With all the dataset ready, lets compute the mean rewards (satisfaction) for the logging/production policy and the target policy:

In [44]:
%%time
sim = create_logs(n=100000)
logging_policy = sim["item_satisfaction"].mean()
target_policy = sim["ab_test_satisfaction"].mean()

print(f"Expected reward from logging policy: {logging_policy: .2f}")
print(f"Expected reward from target policy: {target_policy: .2f}")

Expected reward from logging policy:  63.20
Expected reward from target policy:  100.52
CPU times: user 14.5 s, sys: 525 ms, total: 15.1 s
Wall time: 16 s


Now lets implement the IPS estimator:

In [45]:
def compute_ips(df):
    assert {"model_prob", "item_prob", "item_satisfaction"}.issubset(df.columns)
    return (df["model_prob"] / df["item_prob"] * df["item_satisfaction"]).mean()

In [46]:
ips_est = compute_ips(logs)
ips_est

111.804

Computing the IPS estimator on our 1,000 entry log gives an average revenue of 109.34 (very close to the true performance of 100.99) compared with the average revenue of the logging policy of 63.36. Therefore, we should be confident to deploy our target policy to production and do an AB test comparing it with the logging policy as a final validation.

## Goals for this part of project:

Finish the implementation of two additional off-policy estimators:
1. Capped IPS
2. Normalized Capped Importance Sampling (NCIS)

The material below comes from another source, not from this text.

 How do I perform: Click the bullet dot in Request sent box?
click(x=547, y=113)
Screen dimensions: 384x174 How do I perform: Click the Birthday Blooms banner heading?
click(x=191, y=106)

Feel free to try different capping thresholds, and compare the reward and standard deviations of these estimators with the IPS estimator and mean reward.


In [47]:
def compute_capped_ips(df, cap=1000):
    return ((df["model_prob"] / df["item_prob"]).apply(lambda x: min(x, 1000)) * df["item_satisfaction"]).mean() 

compute_capped_ips(logs)

111.804

In [49]:
def compute_ncis(df, cap=1000):
  return ((df["model_prob"] / df["item_prob"]).apply(lambda x: min(x, 1000)) * df["item_satisfaction"]).mean()/(df["model_prob"] / df["item_prob"]).mean()

compute_ncis(logs)

112.05275712080818